From the listing below, set down exactly the lines between the one holding "Screen dimensions: 1280x676" and the one holding "Task: Switch to the Shop tab", inclusive. No other line is wanted.

[Provided records Boundary: Start]

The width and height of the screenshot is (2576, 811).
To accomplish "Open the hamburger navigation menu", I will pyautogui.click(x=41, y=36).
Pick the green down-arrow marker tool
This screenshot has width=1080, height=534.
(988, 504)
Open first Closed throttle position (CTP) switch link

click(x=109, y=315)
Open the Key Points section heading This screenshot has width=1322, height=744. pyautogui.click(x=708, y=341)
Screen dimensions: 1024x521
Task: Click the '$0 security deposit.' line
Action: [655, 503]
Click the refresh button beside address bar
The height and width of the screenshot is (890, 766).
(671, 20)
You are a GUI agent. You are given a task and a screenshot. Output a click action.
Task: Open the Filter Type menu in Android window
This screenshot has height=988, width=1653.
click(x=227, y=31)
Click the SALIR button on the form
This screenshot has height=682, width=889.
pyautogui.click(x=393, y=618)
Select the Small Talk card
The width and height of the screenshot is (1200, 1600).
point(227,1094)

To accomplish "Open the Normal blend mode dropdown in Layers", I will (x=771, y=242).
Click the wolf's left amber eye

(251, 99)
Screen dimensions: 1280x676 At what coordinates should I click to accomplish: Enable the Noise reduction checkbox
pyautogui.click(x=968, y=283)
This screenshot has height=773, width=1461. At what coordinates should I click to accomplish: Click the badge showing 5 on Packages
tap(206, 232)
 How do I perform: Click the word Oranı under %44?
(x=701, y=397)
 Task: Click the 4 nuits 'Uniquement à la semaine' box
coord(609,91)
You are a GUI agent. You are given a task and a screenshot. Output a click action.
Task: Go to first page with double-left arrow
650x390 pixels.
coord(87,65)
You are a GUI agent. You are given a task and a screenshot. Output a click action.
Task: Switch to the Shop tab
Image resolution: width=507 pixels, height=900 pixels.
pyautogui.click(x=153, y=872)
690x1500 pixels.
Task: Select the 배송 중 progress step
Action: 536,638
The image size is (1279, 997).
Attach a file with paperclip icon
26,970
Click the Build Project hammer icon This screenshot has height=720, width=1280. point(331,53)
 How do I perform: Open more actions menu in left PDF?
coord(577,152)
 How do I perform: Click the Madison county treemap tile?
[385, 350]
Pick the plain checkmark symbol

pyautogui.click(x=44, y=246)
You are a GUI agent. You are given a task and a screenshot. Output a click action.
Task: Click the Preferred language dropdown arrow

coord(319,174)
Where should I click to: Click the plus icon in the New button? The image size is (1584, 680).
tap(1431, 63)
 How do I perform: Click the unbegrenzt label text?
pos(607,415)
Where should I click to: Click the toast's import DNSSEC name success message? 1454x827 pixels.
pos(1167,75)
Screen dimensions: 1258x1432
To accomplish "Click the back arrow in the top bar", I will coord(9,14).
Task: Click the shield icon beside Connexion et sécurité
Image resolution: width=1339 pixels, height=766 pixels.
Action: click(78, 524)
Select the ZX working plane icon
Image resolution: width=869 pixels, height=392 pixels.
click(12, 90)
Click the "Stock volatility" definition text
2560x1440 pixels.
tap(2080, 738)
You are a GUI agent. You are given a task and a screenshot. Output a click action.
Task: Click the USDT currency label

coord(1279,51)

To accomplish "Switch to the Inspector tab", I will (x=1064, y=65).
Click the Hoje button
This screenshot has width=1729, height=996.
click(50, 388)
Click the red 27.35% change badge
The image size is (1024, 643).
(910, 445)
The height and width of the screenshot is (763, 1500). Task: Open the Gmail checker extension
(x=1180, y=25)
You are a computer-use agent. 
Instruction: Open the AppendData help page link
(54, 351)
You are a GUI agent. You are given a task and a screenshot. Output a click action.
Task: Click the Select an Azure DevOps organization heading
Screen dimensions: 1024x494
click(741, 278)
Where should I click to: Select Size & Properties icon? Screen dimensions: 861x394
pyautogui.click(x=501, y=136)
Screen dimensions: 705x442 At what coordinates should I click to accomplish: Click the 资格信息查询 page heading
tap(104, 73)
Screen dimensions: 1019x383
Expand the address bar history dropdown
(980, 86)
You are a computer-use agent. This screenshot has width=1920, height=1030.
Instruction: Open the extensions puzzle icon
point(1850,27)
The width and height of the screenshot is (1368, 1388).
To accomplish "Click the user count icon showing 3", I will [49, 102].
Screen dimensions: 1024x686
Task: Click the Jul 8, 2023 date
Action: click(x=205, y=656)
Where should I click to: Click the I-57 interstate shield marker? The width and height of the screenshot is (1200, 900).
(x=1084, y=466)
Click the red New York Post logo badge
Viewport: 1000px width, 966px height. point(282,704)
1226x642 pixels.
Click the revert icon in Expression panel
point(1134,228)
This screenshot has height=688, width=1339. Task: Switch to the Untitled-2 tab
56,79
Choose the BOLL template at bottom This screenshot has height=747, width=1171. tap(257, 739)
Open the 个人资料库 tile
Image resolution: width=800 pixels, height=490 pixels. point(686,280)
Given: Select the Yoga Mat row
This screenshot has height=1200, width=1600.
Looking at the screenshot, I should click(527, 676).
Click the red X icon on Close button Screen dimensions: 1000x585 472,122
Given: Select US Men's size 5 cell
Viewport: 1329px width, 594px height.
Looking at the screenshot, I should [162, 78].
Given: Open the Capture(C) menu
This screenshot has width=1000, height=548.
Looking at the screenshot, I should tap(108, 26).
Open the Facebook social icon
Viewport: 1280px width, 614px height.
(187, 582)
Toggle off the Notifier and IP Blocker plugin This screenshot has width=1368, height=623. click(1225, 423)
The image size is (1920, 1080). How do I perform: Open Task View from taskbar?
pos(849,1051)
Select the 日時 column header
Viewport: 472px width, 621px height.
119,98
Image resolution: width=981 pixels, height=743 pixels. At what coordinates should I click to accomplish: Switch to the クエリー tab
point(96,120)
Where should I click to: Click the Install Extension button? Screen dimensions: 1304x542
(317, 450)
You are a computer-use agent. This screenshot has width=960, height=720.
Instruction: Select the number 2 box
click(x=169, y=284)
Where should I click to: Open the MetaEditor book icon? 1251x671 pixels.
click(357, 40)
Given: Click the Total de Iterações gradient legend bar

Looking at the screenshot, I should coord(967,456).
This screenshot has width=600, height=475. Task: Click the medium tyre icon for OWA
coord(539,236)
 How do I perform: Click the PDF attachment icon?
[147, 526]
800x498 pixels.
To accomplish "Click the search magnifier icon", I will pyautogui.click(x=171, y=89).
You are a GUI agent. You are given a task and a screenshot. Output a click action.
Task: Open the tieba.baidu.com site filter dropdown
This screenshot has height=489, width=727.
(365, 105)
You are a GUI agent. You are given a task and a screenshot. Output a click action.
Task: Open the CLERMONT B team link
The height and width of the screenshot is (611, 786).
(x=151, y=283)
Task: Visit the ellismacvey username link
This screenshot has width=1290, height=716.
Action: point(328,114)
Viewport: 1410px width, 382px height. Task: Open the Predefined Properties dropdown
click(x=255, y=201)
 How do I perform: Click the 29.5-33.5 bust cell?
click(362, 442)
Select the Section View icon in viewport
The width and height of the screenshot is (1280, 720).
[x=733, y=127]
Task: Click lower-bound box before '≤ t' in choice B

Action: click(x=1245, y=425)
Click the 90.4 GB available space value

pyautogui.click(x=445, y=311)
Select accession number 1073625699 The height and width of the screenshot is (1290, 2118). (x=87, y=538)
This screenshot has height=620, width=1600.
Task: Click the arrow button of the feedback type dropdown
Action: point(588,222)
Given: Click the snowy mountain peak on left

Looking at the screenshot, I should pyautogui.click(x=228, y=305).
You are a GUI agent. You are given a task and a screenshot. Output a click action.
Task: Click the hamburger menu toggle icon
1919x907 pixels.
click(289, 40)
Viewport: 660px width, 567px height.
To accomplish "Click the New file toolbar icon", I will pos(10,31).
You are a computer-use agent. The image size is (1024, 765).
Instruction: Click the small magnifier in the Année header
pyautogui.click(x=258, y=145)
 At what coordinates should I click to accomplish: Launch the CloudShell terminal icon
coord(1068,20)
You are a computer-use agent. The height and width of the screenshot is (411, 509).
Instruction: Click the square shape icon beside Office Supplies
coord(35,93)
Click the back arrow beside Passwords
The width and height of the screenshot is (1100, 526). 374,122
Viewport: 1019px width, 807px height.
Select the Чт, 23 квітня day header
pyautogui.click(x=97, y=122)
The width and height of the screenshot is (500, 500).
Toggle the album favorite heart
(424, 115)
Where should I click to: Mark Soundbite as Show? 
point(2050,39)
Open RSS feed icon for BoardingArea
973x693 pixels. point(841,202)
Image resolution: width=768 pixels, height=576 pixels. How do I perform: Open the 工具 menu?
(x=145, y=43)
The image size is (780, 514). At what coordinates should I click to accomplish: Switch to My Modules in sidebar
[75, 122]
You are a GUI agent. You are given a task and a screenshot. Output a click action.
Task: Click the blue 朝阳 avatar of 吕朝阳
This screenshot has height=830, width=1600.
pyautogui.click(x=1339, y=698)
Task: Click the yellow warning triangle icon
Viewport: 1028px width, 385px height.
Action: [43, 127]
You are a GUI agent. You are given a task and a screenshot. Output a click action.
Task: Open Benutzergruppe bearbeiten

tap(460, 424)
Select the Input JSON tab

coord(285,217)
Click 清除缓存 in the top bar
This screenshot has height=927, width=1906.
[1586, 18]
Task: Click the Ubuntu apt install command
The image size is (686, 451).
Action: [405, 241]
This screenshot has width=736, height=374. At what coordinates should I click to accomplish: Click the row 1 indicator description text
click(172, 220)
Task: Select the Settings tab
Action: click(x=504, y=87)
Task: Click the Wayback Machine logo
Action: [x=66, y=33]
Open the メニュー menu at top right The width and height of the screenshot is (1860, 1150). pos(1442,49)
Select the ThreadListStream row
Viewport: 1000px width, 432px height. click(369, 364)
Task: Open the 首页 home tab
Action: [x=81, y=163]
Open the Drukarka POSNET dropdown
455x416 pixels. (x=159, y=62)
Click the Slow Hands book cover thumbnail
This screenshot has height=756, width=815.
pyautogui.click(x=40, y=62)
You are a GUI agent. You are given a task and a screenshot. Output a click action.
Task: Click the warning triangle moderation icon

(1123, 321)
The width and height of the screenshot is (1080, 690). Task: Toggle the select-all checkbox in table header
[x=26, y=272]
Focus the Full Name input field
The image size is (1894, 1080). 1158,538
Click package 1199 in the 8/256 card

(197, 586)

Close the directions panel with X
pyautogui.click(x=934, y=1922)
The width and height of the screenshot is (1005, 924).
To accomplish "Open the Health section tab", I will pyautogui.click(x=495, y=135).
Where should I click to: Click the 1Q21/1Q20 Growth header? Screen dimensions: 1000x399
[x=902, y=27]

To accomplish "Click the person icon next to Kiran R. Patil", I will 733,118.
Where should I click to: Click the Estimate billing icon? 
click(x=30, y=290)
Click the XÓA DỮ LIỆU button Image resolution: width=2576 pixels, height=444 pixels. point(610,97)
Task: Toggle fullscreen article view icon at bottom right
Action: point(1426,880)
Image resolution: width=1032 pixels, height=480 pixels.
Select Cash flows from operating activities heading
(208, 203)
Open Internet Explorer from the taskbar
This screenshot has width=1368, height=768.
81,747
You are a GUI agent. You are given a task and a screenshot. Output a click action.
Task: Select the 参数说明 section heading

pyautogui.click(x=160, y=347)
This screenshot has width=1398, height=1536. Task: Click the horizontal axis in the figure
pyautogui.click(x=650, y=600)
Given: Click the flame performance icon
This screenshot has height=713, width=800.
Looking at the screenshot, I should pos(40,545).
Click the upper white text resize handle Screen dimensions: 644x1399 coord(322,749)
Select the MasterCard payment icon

[Provided records Boundary: End]

§ **Result for this task**
Screen dimensions: 1280x676 At what coordinates should I click to accomplish: Enable the Noise reduction checkbox
pyautogui.click(x=968, y=283)
This screenshot has height=773, width=1461. At what coordinates should I click to accomplish: Click the badge showing 5 on Packages
tap(206, 232)
 How do I perform: Click the word Oranı under %44?
(x=701, y=397)
 Task: Click the 4 nuits 'Uniquement à la semaine' box
coord(609,91)
You are a GUI agent. You are given a task and a screenshot. Output a click action.
Task: Go to first page with double-left arrow
650x390 pixels.
coord(87,65)
You are a GUI agent. You are given a task and a screenshot. Output a click action.
Task: Switch to the Shop tab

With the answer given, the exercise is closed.